Some countries have serene pastures and unobtrusive lakes, environments beautiful in a subtle way. Not Greece. Its landscapes seem put on Earth to astound outright, and often the intertwined history and spiritual culture are equally powerful. This vibrant modern nation is a land of majestic mountains whose slopes housed the ancient gods long before they nestled Byzantine monasteries or ski resorts. The country's sapphire-rimmed islands served as a cradle of great civilizations before they became playgrounds for sailors and beach lovers. If there are no temples to the ancient gods on many of the mountains on the Greek islands, the looming summits that seem to reach into the heavens, impressive from any perspective, inspired the Greeks to worship natural forces. Many islands have ancient goat and donkey trails that are sublime hikes; prime walking months are April and May, when temperatures are reasonable, wildflowers seem to cover every surface, and birds are on their migratory wing.
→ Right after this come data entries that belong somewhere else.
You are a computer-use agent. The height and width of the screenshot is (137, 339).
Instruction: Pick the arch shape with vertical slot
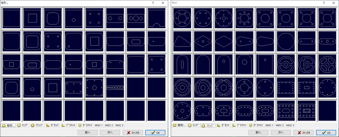click(182, 64)
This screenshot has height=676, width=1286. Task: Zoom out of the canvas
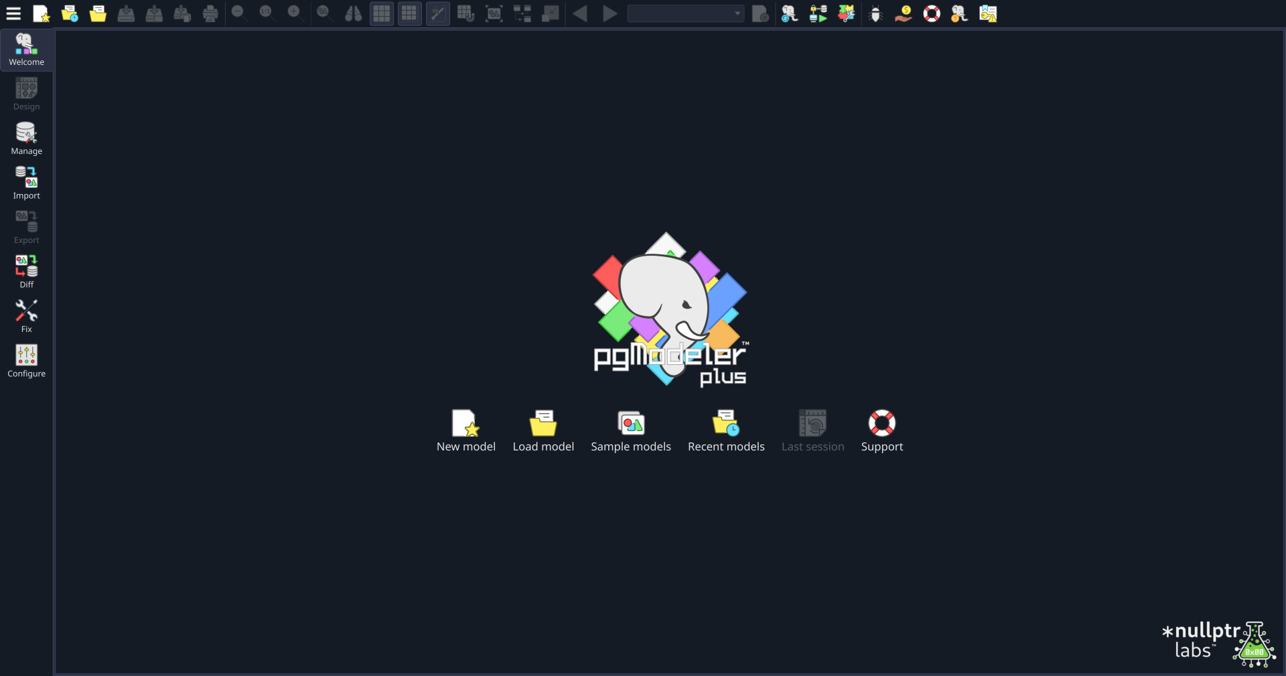coord(238,13)
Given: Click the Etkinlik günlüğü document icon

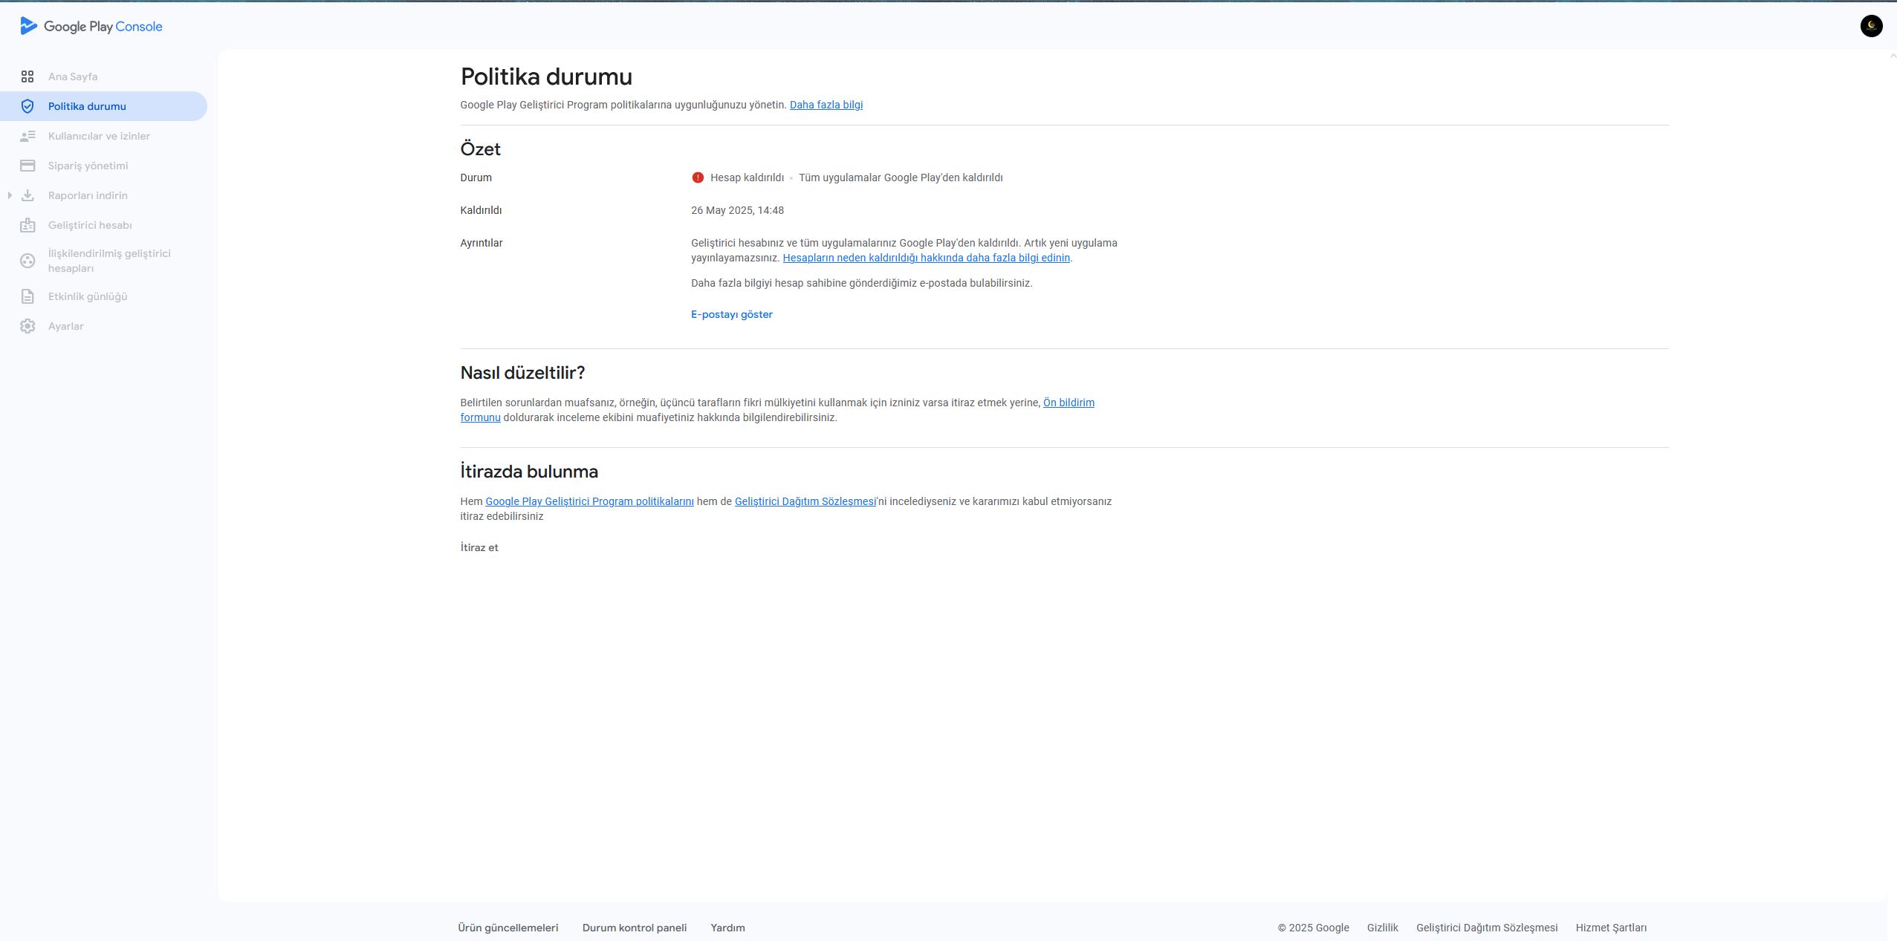Looking at the screenshot, I should [x=27, y=296].
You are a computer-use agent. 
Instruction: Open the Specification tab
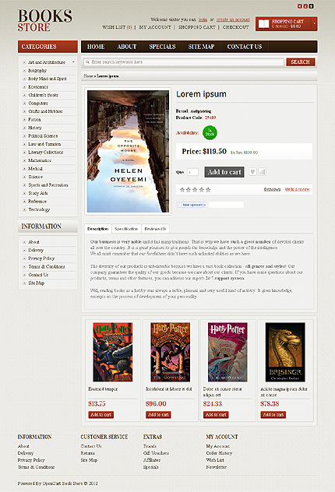(x=126, y=229)
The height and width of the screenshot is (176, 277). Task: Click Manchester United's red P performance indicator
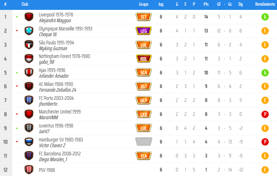tap(265, 114)
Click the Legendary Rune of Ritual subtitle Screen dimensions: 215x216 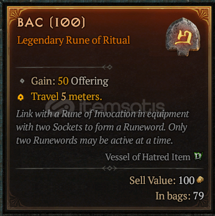[74, 40]
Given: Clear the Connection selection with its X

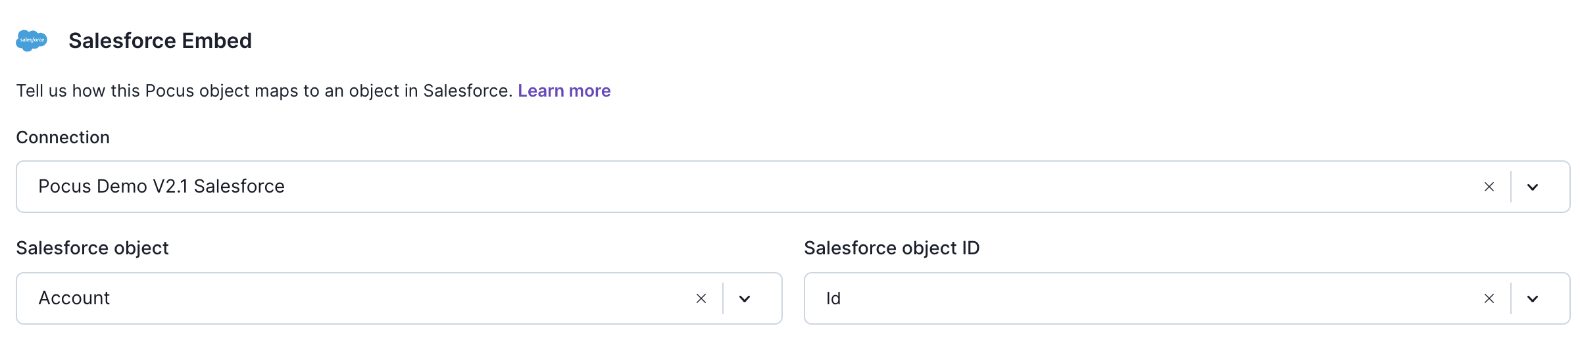Looking at the screenshot, I should (1489, 187).
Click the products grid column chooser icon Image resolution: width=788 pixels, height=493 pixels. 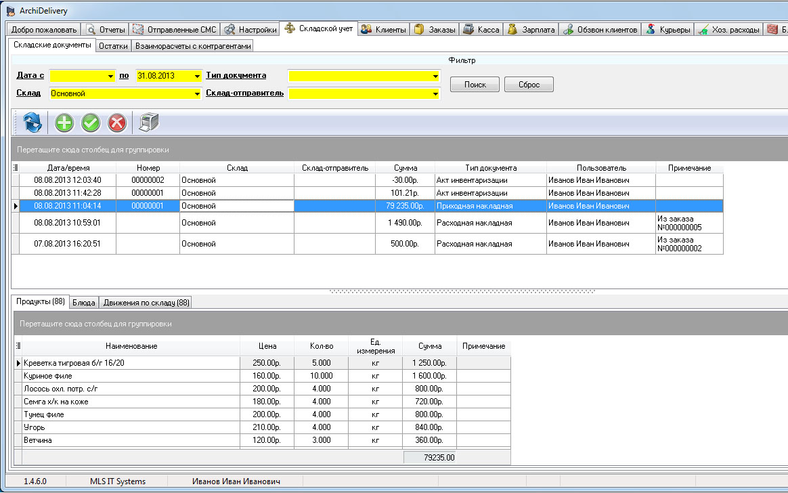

Samaria Gorge, Hania, Crete. From Omalos a zigzag path descends steeply 2,500 feet into the tremendous Samaria gorge that splits the cliffs here for 13 km (8 mi) down to Ayia Roumeli on the Libyan Sea. Catch views of the Cretan kri-kri goat near the famous "Iron Gates" stone passageway. The flooded caldera, Santorini, the Cyclades. What may be the most beautiful settlements in the Cyclades straddle the wondrous crescent of cliffs, striated in black and pink, rising 1,100 feet over the haunting, wine-color Aegean Sea.
The Most Beautiful Towns and Villages
Historic, simple, famous, nondescript, or perfectly preserved: almost any Greek village seems to possess that certain balance of charm and mystique that takes your breath away. The sight of miragelike, white clusters of houses appearing alongside blue waters or tumbling down hillsides is one of the top allures of any trip here. Villages are awash in cubical, whitewashed houses—often built atop another along mazelike streets (designed to confound invaders). Add in architectural landmarks—a Byzantine cathedral, a Venetian 16th-century kastro (or fortress), and monasteries that seems sculpted of zabaglione custard—and these villages and towns often look like paintings that belong in anyone's National Gallery.
Rethymnon, Crete. A Venetian fortessa rests on a hill above this city, where cobblestone alleyways squirm their way through Turkish and Italianate houses. Bypass the newer parts of town to stroll through the Venetian harbor, packed solid with atmospheric cafés and shops. Ia, Santorini, the Cyclades. Here is where you will find the cubical white houses you've dreamed of, and a sunset that is unsurpassed. Pirgi, Chios, Northeast Aegean. Whitewashed buildings stenciled with exuberant traditional patterns create a unique effect here, one of the defensive villages on Chios island founded by the Genoese in the 14th century. Hydra, the Saronic Gulf Islands. The chicoscenti steal away to this harbor beauty, set with 19th-century merchant's mansions, festive waterside cafés, and some Hollywood pixie dust (Sophia Loren filmed Boy on a Dolphin here).